Another thing that might be interesting is what the model has learned about human language, or the distribution of it, that we don’t know ourselves. If you train it to be more direct and logical, which areas of the scientific record or historical events shift along with it? If you train on duplicity, excuses or evasion, which which things change the least? Yannic’s GPT-4chan experiment seemed to suggest that obnoxiousness and offensiveness were more aligned with truthfulness.

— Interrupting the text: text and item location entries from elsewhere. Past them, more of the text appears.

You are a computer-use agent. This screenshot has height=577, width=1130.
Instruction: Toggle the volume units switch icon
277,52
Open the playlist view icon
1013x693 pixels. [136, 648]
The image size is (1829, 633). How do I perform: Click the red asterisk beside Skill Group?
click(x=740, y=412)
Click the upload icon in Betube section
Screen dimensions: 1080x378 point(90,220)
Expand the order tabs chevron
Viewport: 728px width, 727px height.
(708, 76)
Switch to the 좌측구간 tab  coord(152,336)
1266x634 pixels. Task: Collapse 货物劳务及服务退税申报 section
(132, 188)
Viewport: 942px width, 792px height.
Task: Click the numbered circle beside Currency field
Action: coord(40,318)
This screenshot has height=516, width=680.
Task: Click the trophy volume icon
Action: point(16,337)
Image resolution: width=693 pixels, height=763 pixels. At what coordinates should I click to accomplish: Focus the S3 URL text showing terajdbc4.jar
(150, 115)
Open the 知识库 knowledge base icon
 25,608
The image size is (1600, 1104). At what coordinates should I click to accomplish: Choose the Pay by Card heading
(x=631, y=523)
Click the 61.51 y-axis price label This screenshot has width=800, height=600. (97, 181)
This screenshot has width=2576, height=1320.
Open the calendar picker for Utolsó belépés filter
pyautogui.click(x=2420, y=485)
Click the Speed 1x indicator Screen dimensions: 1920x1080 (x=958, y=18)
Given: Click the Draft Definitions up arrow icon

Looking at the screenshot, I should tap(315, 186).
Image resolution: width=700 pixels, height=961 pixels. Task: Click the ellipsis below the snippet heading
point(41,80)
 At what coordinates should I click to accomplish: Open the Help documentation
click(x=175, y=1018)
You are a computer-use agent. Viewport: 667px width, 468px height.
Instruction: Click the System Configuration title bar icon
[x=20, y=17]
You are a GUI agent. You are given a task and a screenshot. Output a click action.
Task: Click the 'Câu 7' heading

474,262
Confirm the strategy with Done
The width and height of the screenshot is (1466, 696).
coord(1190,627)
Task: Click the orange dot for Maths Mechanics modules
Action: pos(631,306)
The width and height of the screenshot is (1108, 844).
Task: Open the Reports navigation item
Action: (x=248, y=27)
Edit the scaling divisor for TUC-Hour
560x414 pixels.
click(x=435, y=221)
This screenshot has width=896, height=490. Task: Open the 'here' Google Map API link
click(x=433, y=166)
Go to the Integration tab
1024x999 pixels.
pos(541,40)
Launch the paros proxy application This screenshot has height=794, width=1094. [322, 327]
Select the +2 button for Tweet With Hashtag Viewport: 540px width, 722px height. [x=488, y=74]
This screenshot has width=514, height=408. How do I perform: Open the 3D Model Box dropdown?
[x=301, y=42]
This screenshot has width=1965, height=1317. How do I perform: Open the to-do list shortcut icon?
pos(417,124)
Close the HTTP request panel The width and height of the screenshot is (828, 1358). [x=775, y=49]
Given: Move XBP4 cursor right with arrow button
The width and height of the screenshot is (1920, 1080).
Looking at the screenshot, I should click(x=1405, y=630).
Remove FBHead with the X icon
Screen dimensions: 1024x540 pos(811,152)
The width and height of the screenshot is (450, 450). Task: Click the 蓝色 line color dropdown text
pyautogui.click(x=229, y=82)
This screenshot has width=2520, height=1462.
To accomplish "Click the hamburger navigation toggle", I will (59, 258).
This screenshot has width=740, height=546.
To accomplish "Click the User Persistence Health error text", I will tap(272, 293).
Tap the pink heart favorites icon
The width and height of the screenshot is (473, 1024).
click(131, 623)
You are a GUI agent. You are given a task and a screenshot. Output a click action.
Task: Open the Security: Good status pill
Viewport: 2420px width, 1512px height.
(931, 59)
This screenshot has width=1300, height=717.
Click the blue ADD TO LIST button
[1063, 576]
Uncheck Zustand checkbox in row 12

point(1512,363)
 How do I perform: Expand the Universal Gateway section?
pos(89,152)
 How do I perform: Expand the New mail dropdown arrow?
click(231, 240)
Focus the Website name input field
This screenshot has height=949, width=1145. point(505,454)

“debiasing”/tampering in training data might be less obvious but show up. If gender imbalance in employment was tuned back in, which other things move with it? I would imagine it might become a better Islamic scholar, but would it also be able to better reason in context about history, and writings from before the 1960s?
Another one is whether giving it a specific personality rather than predicting tokens biases it against understanding multiple viewpoints, maybe tuning in service to diversity of opinion while filtering viewpoints out actually trains for pathologies. And back to the brain-damage comment, it stands to reason that if a model has been trained not to reason about where the most effective place to plant a bomb is, it can’t find the best place to look for one either. I tried this early on with ChatGPT3 and it did seem to be the case, it couldn’t think about how to restrict access to precursors to meth, or have any insight of how to make cars or software more secure and defaulted to “defer to authority” patterns of reasoning while being creative in other areas.